In another roadway case, this time a bridge in California, a subcontractor sued for breach of contract after the prime contractor failed to utilize the subcontractor for the quantity of work estimated in the unit-price subcontract. Two courts agreed that the estimate did not guarantee the amount of work, and therefore rejected the subcontractor’s claim.
Construction Claims Advisor has covered many mechanic’s lien cases over the years (for a comprehensive list, type “mechanic’s lien” in the search engine on our website). The Montana Supreme Court has expanded the scope of a mechanic’s lien, presented in this week’s final case summary, by allowing a contractor to pursue a lien that involved something other than non-payment for completed work.
CLAIM PREPARATION COSTS RECOVERED IN TERMINATION FOR CONVENIENCE
A heavy highway contractor in Utah gets a lesson in punctuation when the state high court rejects the contractor’s arguments for limiting payment on a termination for convenience dispute.

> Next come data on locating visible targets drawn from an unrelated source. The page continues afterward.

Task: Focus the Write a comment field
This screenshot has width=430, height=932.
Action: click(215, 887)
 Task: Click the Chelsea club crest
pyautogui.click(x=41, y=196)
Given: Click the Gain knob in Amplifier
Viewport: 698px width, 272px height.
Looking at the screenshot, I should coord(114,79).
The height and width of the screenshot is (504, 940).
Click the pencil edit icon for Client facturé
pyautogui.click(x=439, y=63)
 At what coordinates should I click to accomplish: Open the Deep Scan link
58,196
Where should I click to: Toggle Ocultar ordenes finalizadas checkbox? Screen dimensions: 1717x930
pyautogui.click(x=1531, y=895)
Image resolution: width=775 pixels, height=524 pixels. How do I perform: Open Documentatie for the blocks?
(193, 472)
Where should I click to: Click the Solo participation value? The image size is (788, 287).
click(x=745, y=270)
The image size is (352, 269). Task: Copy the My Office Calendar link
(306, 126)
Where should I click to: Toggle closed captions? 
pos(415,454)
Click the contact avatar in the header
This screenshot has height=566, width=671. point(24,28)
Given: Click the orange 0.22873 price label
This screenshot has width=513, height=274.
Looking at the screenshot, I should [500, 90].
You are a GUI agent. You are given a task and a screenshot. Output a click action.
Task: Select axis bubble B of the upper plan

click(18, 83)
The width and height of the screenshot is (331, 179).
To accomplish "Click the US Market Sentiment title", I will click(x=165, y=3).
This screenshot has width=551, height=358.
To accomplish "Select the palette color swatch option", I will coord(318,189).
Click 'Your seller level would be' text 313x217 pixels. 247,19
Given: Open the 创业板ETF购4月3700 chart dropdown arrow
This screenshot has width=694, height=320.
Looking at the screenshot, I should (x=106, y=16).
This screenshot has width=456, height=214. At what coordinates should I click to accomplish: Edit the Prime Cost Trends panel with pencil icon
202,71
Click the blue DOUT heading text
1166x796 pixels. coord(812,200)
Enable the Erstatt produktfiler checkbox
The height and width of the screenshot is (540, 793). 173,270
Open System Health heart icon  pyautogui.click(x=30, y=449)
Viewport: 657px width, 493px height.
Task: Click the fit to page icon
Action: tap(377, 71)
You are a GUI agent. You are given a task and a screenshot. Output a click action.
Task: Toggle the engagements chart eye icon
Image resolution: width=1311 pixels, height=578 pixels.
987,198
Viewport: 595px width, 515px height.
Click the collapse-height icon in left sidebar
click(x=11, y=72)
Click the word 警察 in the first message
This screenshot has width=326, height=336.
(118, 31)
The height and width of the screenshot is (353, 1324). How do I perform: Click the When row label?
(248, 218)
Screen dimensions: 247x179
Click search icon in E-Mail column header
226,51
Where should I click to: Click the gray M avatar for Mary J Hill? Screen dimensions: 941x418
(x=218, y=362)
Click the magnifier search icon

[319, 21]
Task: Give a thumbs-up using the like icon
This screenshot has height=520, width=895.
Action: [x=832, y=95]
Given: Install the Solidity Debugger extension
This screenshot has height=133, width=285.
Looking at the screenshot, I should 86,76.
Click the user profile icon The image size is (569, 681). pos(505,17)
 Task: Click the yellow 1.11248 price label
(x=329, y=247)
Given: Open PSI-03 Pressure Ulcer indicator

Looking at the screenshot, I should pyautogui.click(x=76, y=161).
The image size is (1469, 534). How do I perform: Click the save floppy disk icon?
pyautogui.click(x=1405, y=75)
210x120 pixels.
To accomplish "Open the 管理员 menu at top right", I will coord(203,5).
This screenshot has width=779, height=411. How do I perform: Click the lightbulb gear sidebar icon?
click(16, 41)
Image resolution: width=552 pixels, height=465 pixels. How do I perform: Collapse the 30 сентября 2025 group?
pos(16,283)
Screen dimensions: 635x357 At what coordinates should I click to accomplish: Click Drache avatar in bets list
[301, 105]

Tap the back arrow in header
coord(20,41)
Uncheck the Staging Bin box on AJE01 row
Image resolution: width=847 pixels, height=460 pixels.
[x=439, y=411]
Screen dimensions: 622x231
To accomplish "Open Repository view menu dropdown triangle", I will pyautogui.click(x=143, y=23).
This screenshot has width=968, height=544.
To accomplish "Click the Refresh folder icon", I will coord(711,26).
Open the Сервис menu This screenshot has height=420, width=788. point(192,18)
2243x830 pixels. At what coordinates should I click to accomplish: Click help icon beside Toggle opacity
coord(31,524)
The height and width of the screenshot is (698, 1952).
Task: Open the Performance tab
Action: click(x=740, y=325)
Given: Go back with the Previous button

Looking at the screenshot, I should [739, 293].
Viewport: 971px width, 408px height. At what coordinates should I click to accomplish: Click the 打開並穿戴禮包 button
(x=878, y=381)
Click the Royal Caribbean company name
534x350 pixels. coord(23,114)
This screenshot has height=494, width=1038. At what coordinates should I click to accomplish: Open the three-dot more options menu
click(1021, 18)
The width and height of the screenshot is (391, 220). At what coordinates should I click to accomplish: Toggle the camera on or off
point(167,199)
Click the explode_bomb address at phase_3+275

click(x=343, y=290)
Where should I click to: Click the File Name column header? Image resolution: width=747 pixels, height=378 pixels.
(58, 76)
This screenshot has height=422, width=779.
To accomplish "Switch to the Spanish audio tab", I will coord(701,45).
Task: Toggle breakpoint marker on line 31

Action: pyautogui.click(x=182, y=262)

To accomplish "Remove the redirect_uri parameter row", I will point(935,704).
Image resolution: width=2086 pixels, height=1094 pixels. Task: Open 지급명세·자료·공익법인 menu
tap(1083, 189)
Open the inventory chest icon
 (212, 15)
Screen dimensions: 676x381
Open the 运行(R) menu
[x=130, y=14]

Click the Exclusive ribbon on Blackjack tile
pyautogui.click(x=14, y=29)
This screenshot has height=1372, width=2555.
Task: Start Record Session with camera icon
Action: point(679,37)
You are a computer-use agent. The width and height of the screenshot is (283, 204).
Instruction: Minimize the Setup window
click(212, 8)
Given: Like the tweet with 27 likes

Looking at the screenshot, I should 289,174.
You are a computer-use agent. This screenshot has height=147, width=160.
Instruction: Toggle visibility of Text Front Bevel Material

UNIT-PRICE SUBCONTRACT DID NOT GUARANTEE MINIMUM QUANTITIES
Quantity estimates in a subcontract do not constitute a numerical guarantee unless the contract specifically spells it out, says a California court.
MECHANIC’S LIEN STATUTES ARE NOW PLATFORM FOR LITIGATING DISPUTED WORK
A mechanic’s lien in Montana is no longer limited to non-payment for completed work. The state high court has expanded the scope to include work disputes.